Secondo i giudici di piazza Cavour «la Corte di appello non ha in alcun modo dimostrato, ma si è limitata ad una mera affermazione, la riconducibilità delle attività di gestione illecita delle scommesse alla operatività del gruppo associativo, e nulla ha detto per escludere quel che, invece, emerge come dato di immediata percezione, ossia che la gestione delle scommesse e i rapporti con i rappresentanti fossero patrimonio di Pasquale Arena, ma non già della cosca nella sua unitaria soggettività. In ragione dell’assenza di una spiegazione adeguata a dare atto del collegamento degli affari e delle attività della società Kroton Gannes con la cosca Arena, si rileva l’insufficienza della motivazione in riferimento all’aggravante della finalità di agevolazione mafiosa».
Nel ricorso in Cassazione il difensore di Martiradonna, l’avvocato Dario Vannetiello, contestava proprio l’aggravante del metodo mafioso, «illogicamente ritenuta nonostante l’assoluzione dal delitto di concorso esterno nell’associazione mafiosa» e comunque non motivata perché fondata «sulla sola connotazione mafiosa della cosca Arena e sull’asserita conoscenza, in capo al ricorrente (Francesco Martiradonna, ndr), delle “qualità mafiose” dei coimputati». Secondo la Dda, il 51enne barese avrebbe collaborato con la cosca degli Arena per imporre il suo portale di scommesse, Centurionbet, in tutta la provincia di Catanzaro.
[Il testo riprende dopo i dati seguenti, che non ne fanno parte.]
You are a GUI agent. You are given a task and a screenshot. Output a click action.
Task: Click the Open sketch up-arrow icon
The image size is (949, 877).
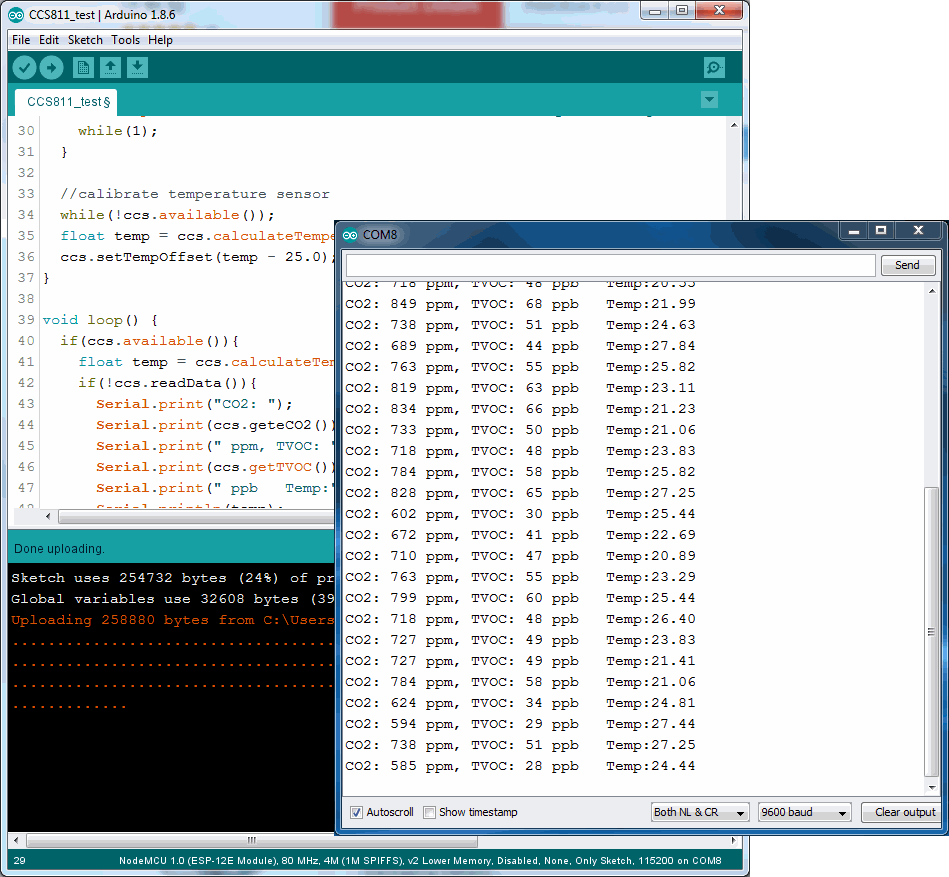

Il bookmaker maltese Centurion riconducibile a Martiradonna (e nato sulle ceneri di una precedente esperienza a Londra) avrebbe cioè collaborato con la Kroton degli Arena, - o almeno di questo erano convinti gli inquirenti calabresi - cui avrebbe messo a disposizione la propria piattaforma informatica e i «totem» per la raccolta delle scommesse. Per questo il barese era finito anche in carcere e in primo grado era stato condannato a 11 anni di reclusione per concorso esterno in associazione mafiosa. Da questo reato è stato poi assolto in appello e i giudici avevano ridotto la pena infliggendo 24 mesi per il solo esercizio abusivo dell’attività di scommesse, aggravato però dal metodo mafioso. La Corte di Appello di Catanzaro potrebbe rivedere ancora al ribasso al condanna, addirittura azzerarla, perché potrebbe concedere le attenuanti generiche o, se ritenesse di escludere l’aggravante mafiosa, il reato sarebbe prescritto.